One of the good things about fathers is that they aren’t mothers. They have their own distinct role — to multiply your baby’s intelligence — you need both parents.
Father is wonderful because he won’t do things for his child that he knows perfectly well his child can do and should do for himself. He has a hard-nosed respect for his child’s ability that no one else has. This unqualified respect is a precious commodity. Children respond to it as they respond to nothing else.
Another reason that father is wonderful is that he has not altogether lost his concept of time.
Douglas and Noah take a dip in the pool
Mother lives between the adult world of “there is never enough time” and the kid world of “there is all the time in the world”. When these two worlds meet, chaos ensues. This is the universe in which mother tries to marry “no time” with “all the time in the world”. This is a kind of Never-Never-Land.
In Father’s world, “time is short”, “time is money” and “there is no time like the present”.
When it comes to carrying out a child’s physical program, father doesn’t just do it – he attacks it. How many mothers benignly complain that their husbands can get the physical program done in half the time that they do?
Jake and Dad build a time line with Janet Doman for the parents attending the How To Multiply Your Baby’s Intelligence course.
For fathers “there is no time like the present” – this is the no nonsense factor.
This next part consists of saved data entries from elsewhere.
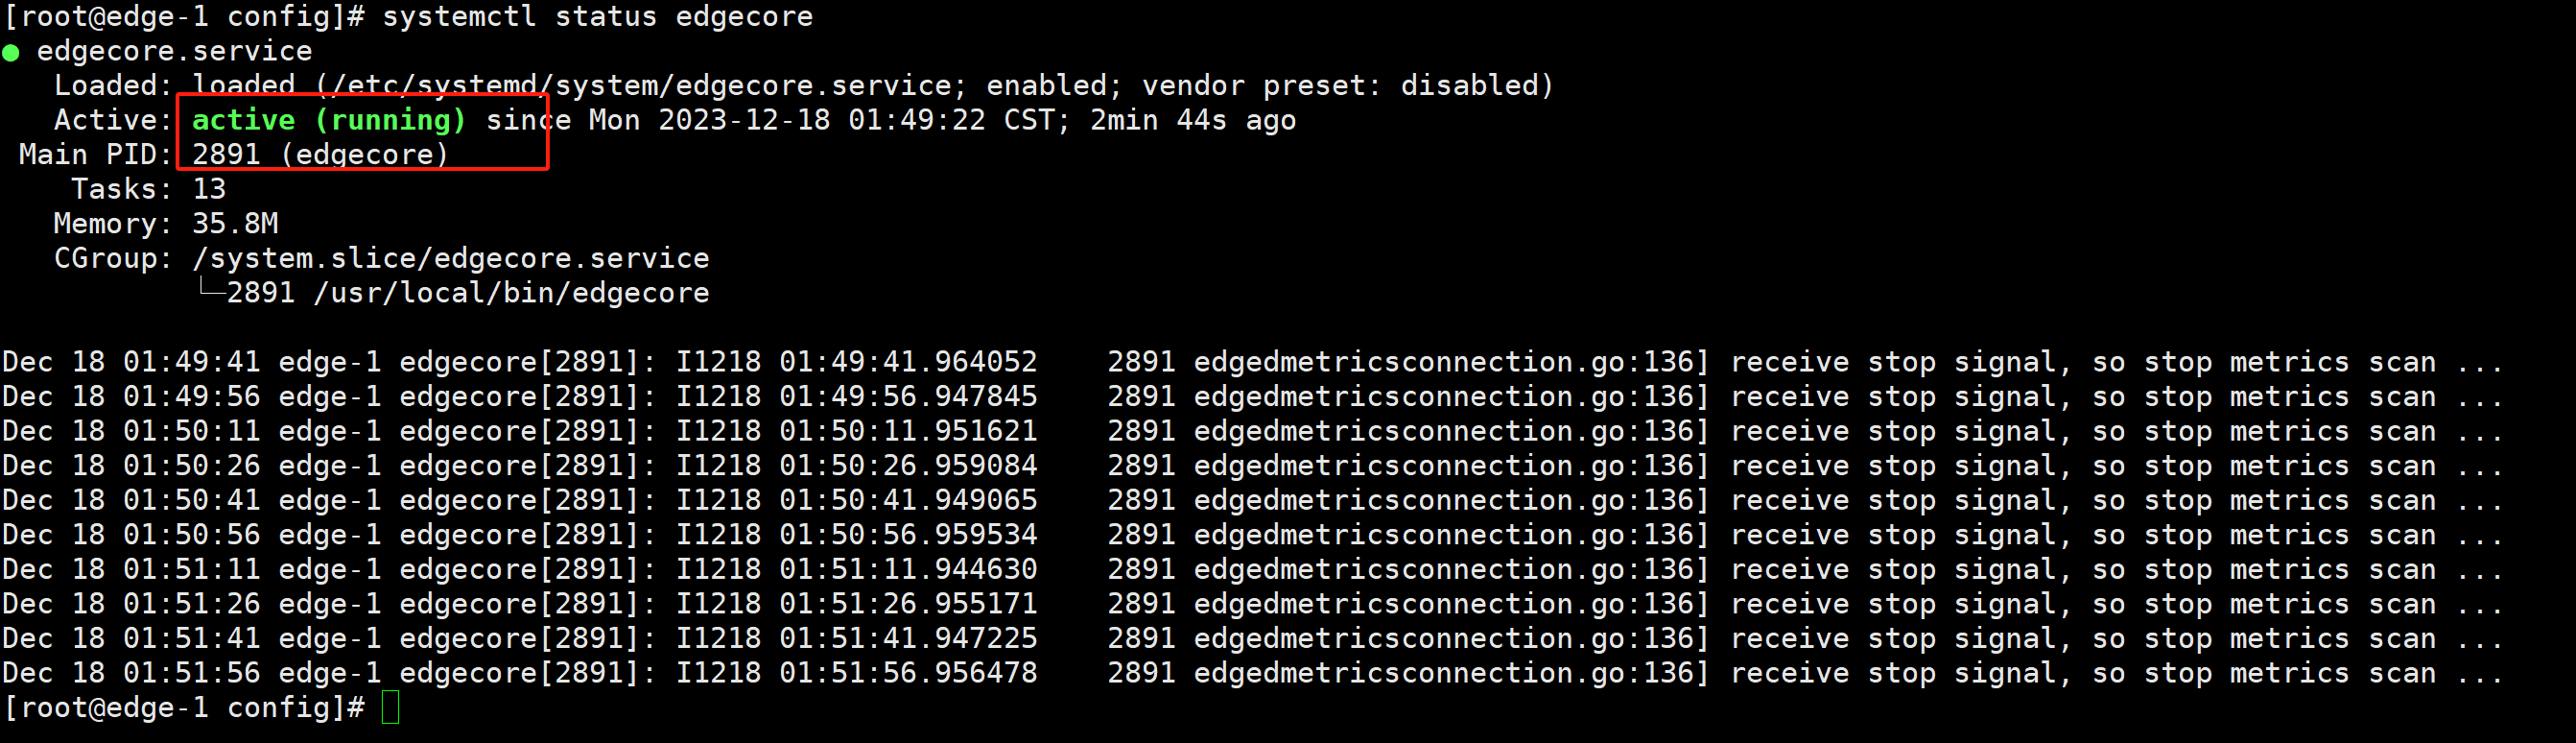Click the Tasks value 13
The width and height of the screenshot is (2576, 743).
[x=209, y=189]
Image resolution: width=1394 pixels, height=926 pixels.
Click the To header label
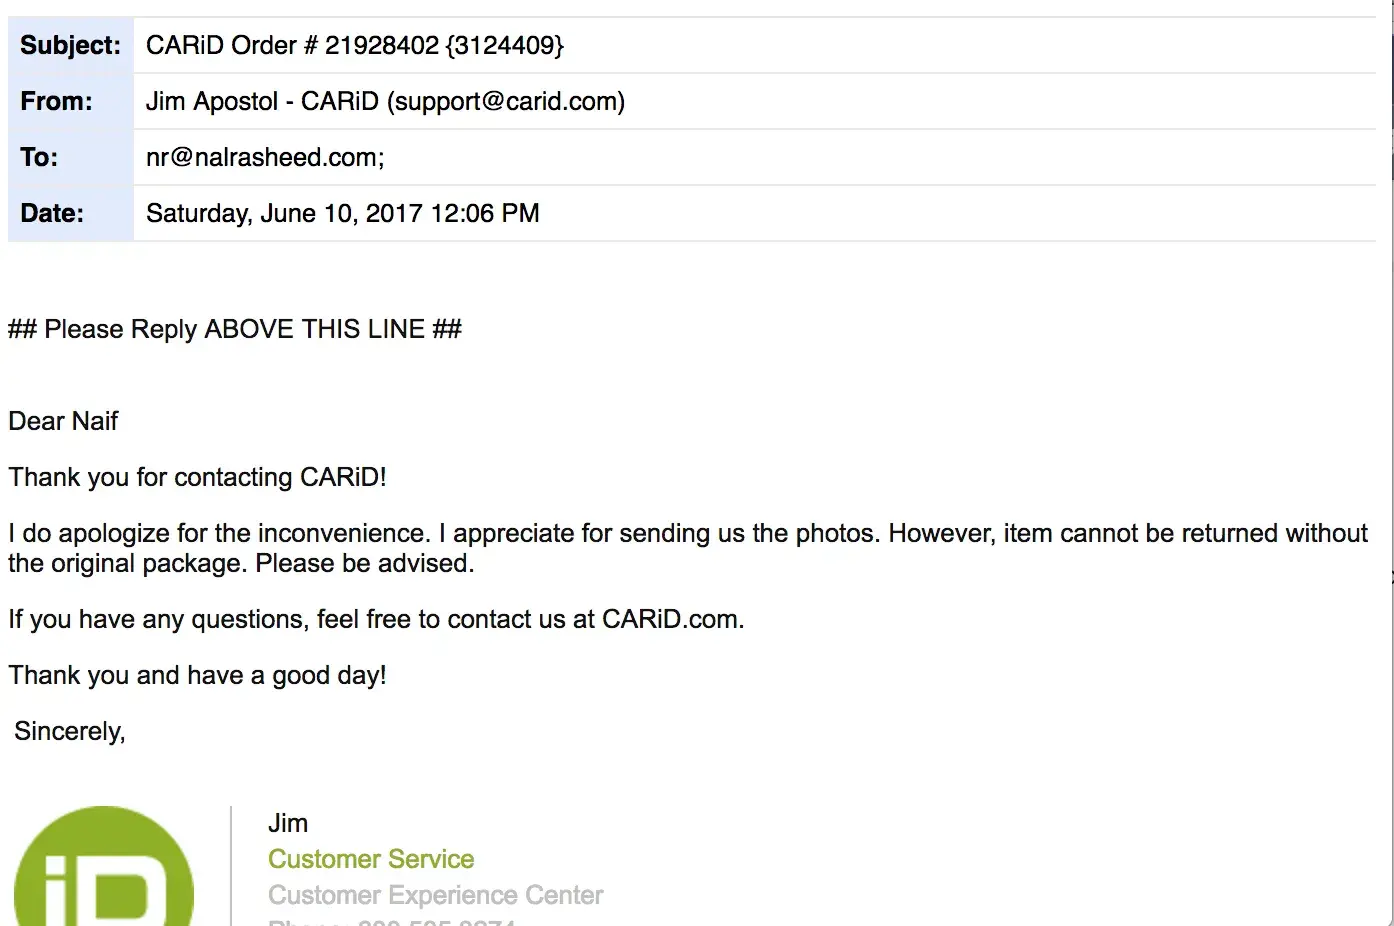[x=39, y=158]
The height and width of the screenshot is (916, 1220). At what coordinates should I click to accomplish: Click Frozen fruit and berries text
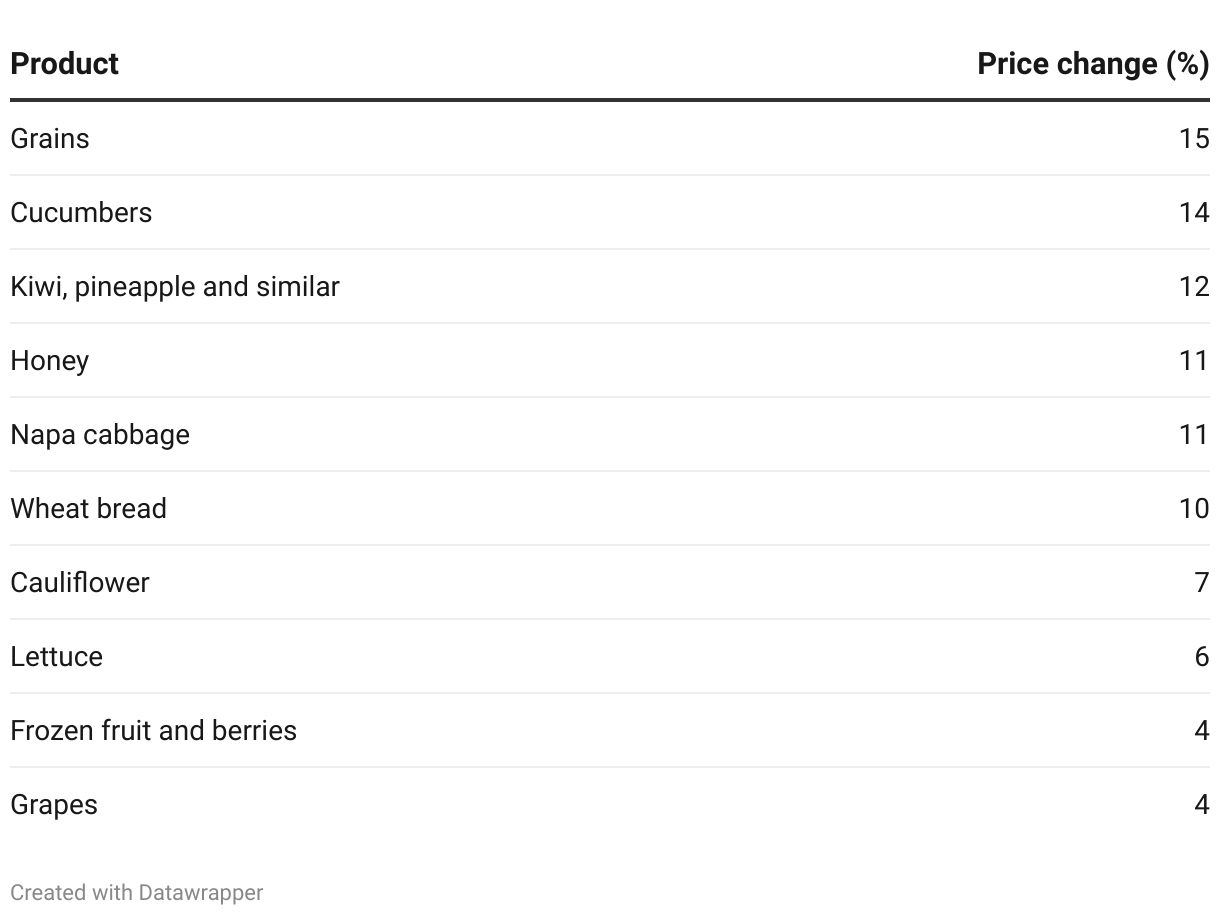153,730
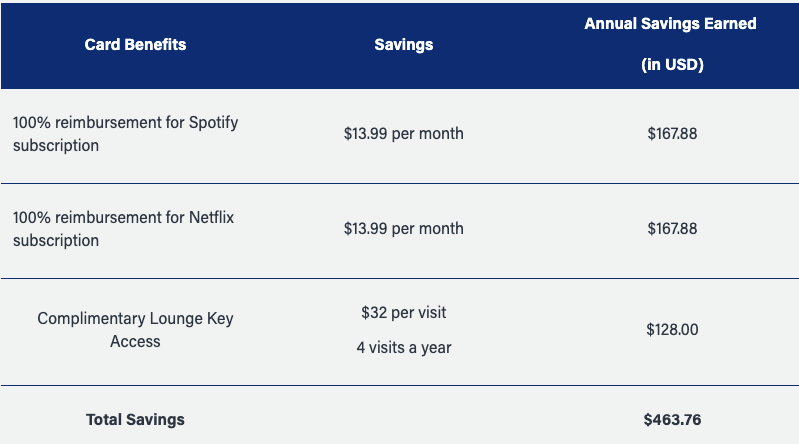This screenshot has height=444, width=799.
Task: Select the 100% reimbursement for Spotify text
Action: [125, 122]
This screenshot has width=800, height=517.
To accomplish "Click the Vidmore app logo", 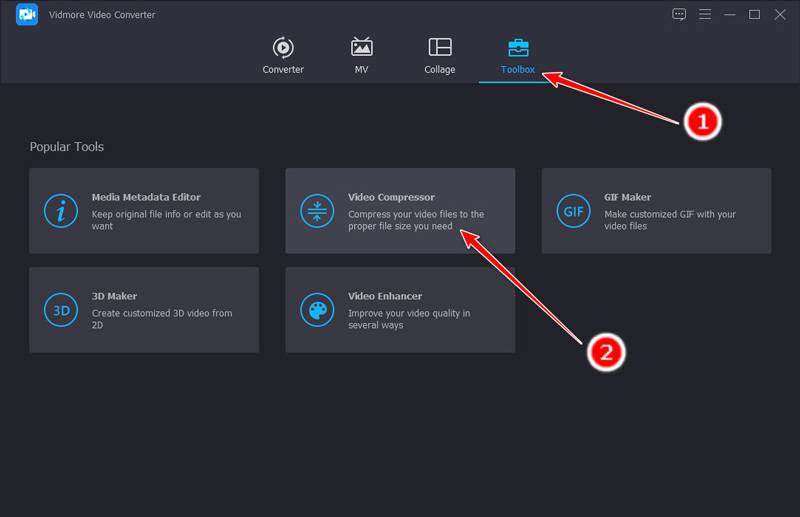I will point(27,14).
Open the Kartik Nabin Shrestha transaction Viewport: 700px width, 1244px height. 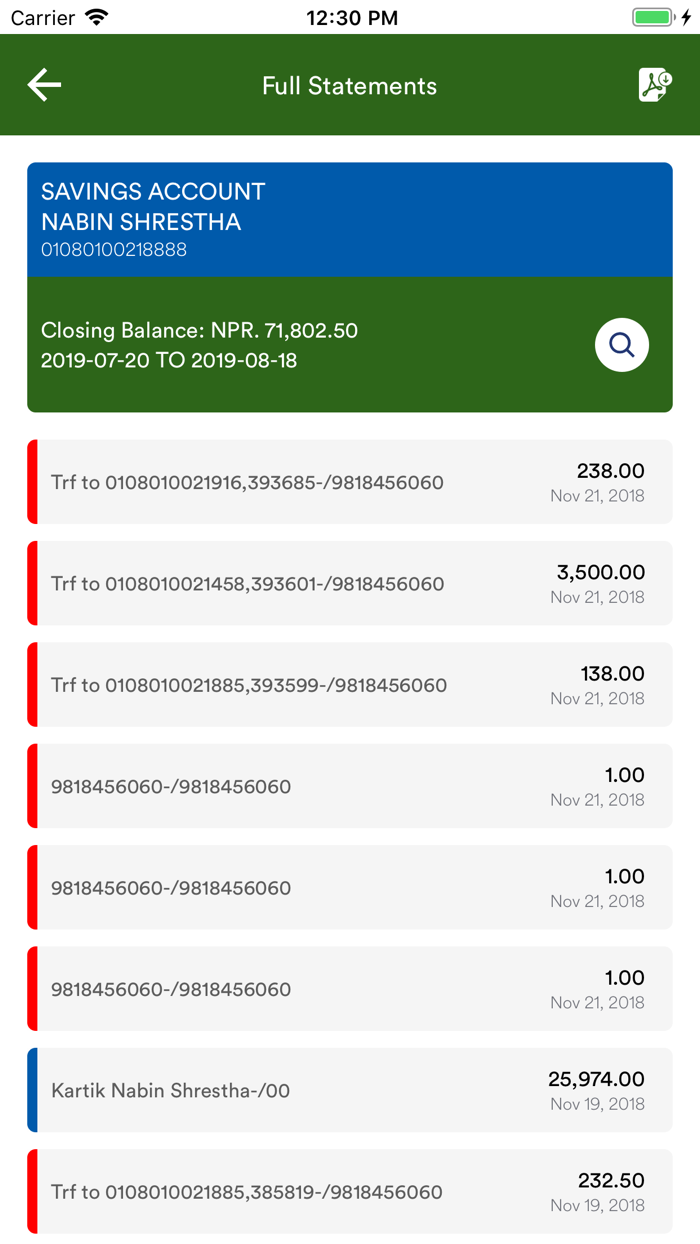click(349, 1090)
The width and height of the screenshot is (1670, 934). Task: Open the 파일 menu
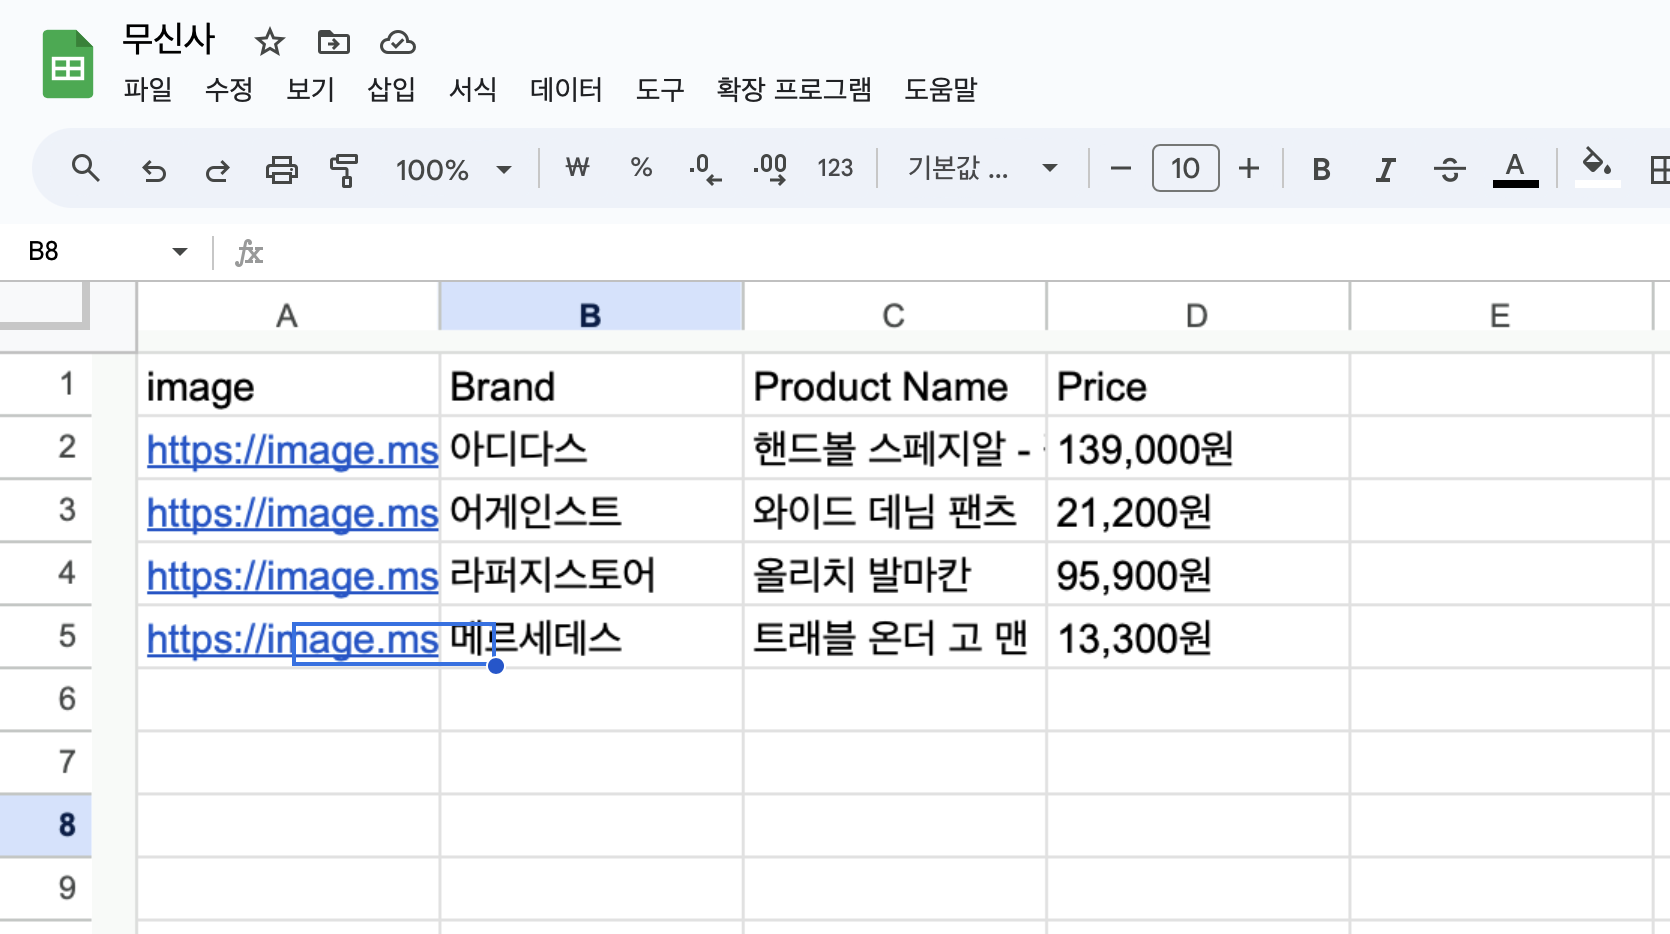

If it is going to get done with father, it gets done right now or not at all.
Mothers are models of adaptability. They learn how to adapt their bodies for nine months to accommodate the baby. They learn how to share their body to feed the baby. They learn how to go without sleep, and often food, to care for the baby. They are masters of “adapt and handle”.
The good thing about fathers is that they are often models of rigidity. They do not adapt to the baby – at least not to the degree that mother does. Father is wonderful at teaching the child how to adapt to him.
When a child is problem-solving with Mother, Mother often finds herself running around the house to get each thing needed to solve the problem while the child waits, sometimes impatiently. Then, more often than not, Mother finds herself actually doing that part of the problem-solving that is tedious or uninteresting for the child while she saves the interesting parts for the child to do himself. Mother permits the child to be in the driver’s seat and acts as a careful navigator so that all goes well — a different approach than father uses to multiply your baby’s intelligence.
When a child is problem-solving with father, however, father doesn’t budge. Instead, the child runs all over the house to get any tools or materials that are needed. Then father allows the child to do the repetitive actions and generally permits the child to watch him while he does the critical actions. Father puts the child in the role of the apprentice and then ensures that the end result is good by doing the difficult parts himself.
Ethan and dad are a good team
The child is just as thrilled with this arrangement with father as he is with working with Mother
The child quickly learns that mother will give him the opportunity to lead and shape his own destiny while Father teaches him how to adapt and follow directions. Little children are brilliant – they need and want both lessons.
Dads are great coaches
The Good Lord and Mother Nature certainly had a fine idea when they invented Fathers.
One of the best things about fathers is that they are not mothers. They provide the perfect counterbalance for mothers.
We have often said that mothers make the best mothers, but we should also add that fathers make the very best fathers.
On the worst moment of their worst day, mother and father will do better with their child than anyone else will.
On the best moment of their best day, they will prove that mother and father, together with their children, make the most tender, tough and admirable union that there is or ever has been.